Likewise, the batching logic – also described in the BRK3134 session – sounds VERY similar to the batching logic we already have in SP2013. However, I see two key differences. First, the Cloud SSA Crawl Component encrypts the parsed content being submitted to the “cloud”. Second, by only sending parsed content to the “cloud”, the size of each processed item should be substantially smaller than the actual content that was crawled (whereas in SP2013, the entire item goes across the wire between the Crawl Component and the Content Processing Component).
And as we wrap, I just want to reiterate:
Treat these speculations solely as my own and do not consider this official documentation in any way.
With any new technology, I expect hiccups along the way particularly during the role out and when people find ways to do very unexpected things (do a tour in the support trenches and you will understand what I mean). But the foundation has evolved and been hardened by lessons learned from many on premise environments and very large scale SPO implementations. I am optimistically confident that the problems we face are both largely foreseeable/manageable and that the mammoth benefits will easily supersede any bumps in the learning curve.

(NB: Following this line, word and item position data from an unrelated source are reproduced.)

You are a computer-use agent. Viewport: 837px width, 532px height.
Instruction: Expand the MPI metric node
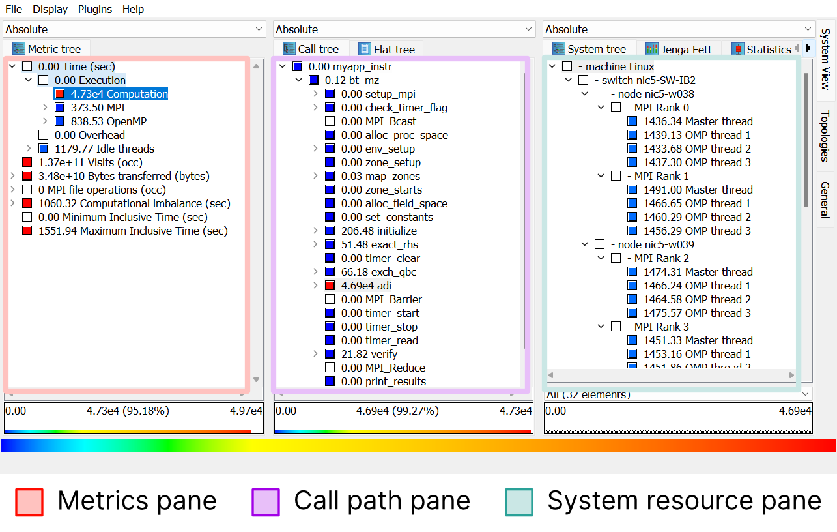pyautogui.click(x=45, y=108)
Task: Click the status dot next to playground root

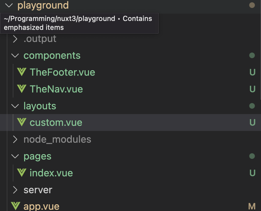Action: pyautogui.click(x=252, y=5)
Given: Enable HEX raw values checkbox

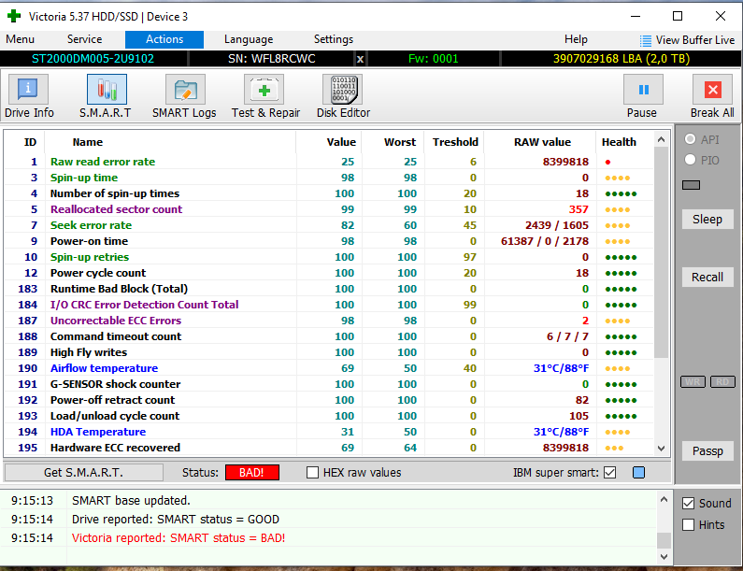Looking at the screenshot, I should (313, 473).
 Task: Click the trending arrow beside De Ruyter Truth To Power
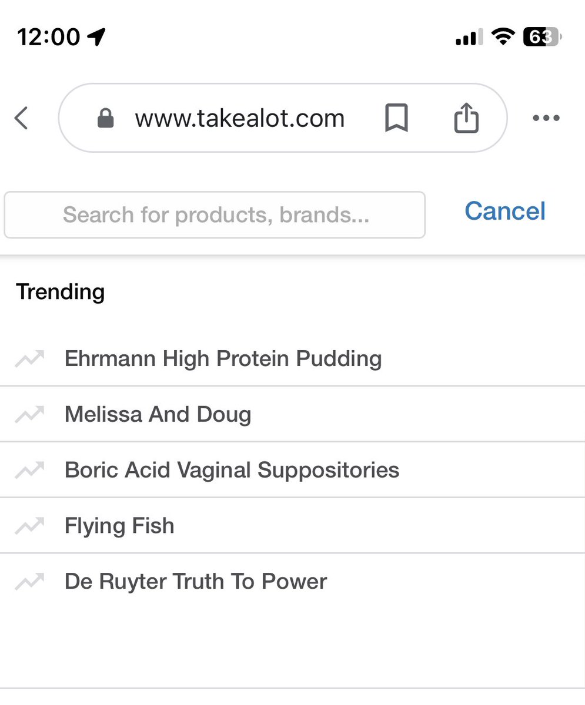point(29,581)
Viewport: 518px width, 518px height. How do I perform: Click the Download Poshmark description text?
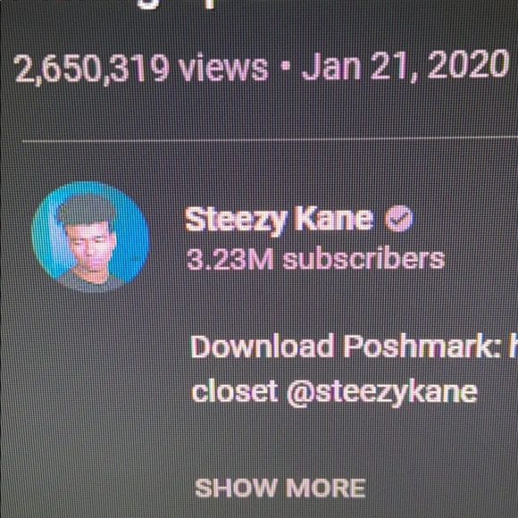[346, 347]
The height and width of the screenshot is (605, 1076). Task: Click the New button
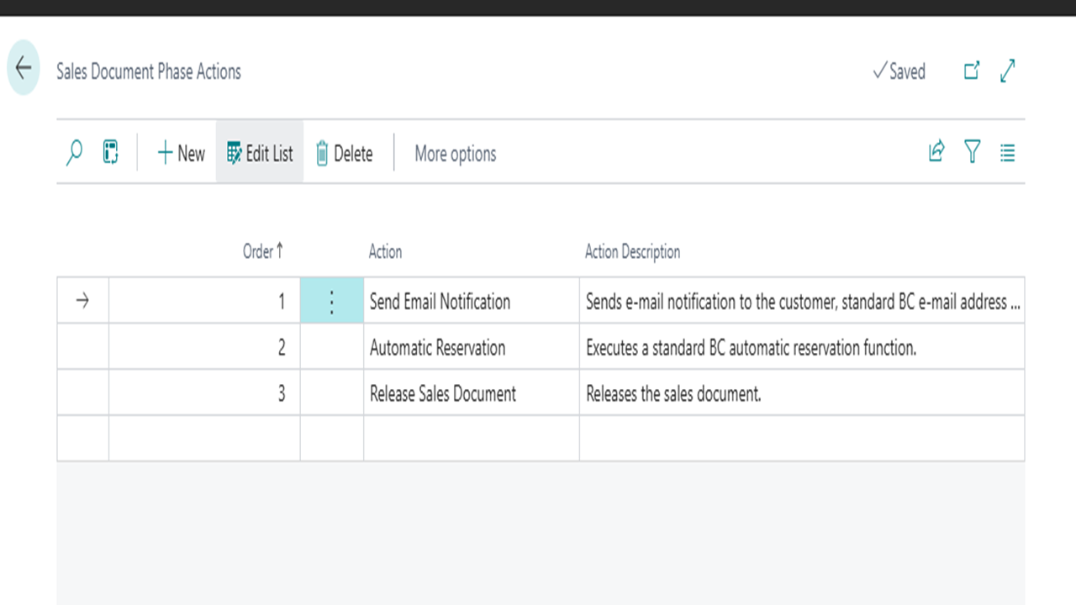click(x=181, y=154)
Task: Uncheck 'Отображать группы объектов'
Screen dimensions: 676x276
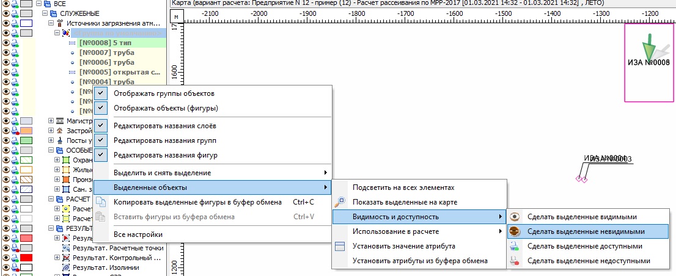Action: (101, 93)
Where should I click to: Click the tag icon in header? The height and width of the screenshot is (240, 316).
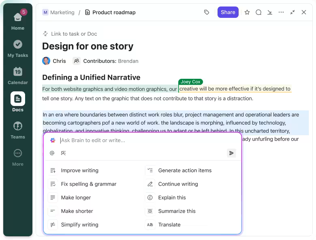(207, 12)
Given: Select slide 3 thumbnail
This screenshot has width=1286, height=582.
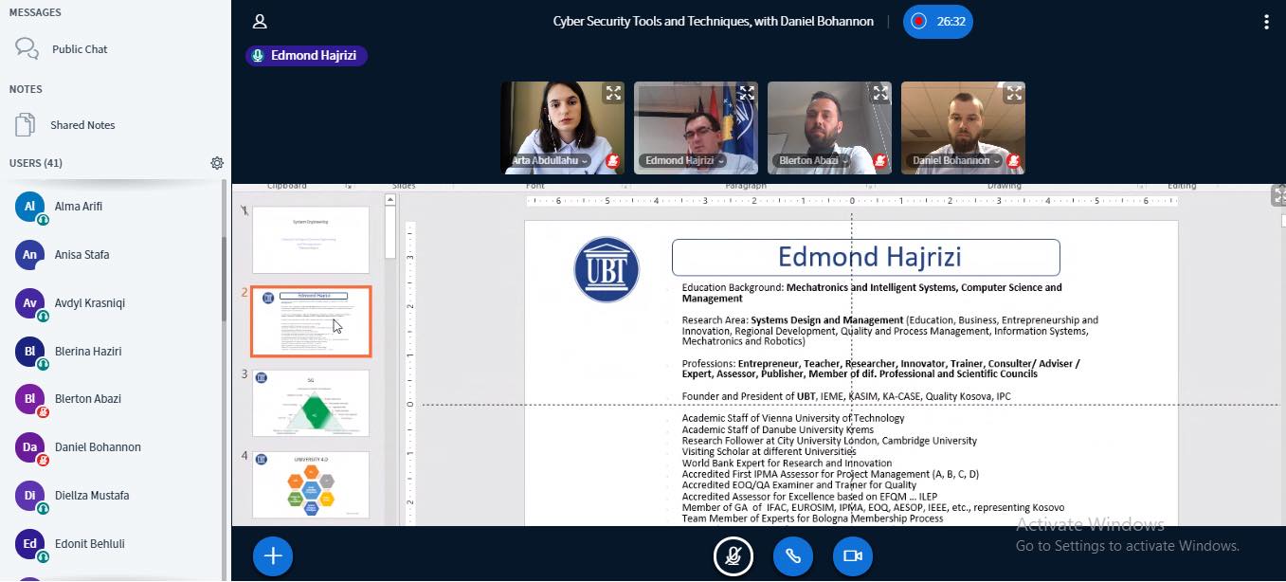Looking at the screenshot, I should pos(311,403).
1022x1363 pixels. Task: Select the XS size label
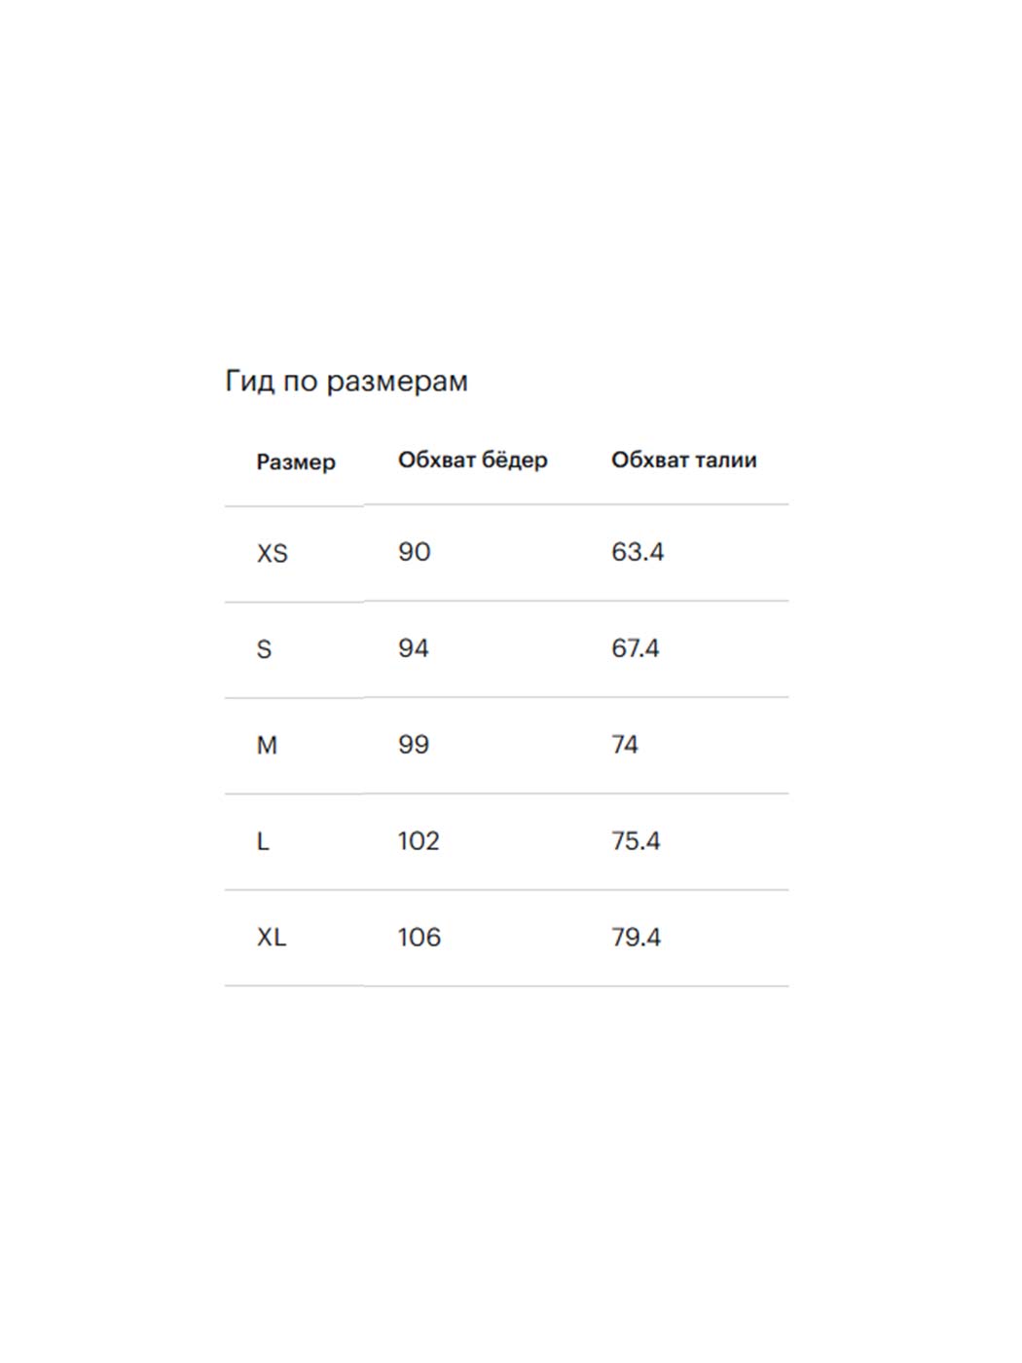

I will be interested to see how they implement the tools to monitor/troubleshoot (being said, I was happy to see the CrawlLogs still existing in the on premise environments as seen in the demos) and how signals from on premise will get fed into Delve (and, in case you’ve read somewhere else, Delve is only going to exist in SPO, but also applies to the on premise content getting pushed to the SPO Index). And I am curious how they’ll deter someone from trying to crawl the internet.
In the short term, I am truly excited to get my hands on the Cloud SSA to test and explore. But in the long term, I am even more excited about the paradigm shift this will bring and see how it moves our focus on how to innovate with Search rather than simply managing it.
…times like these make it exciting to work for Microsoft.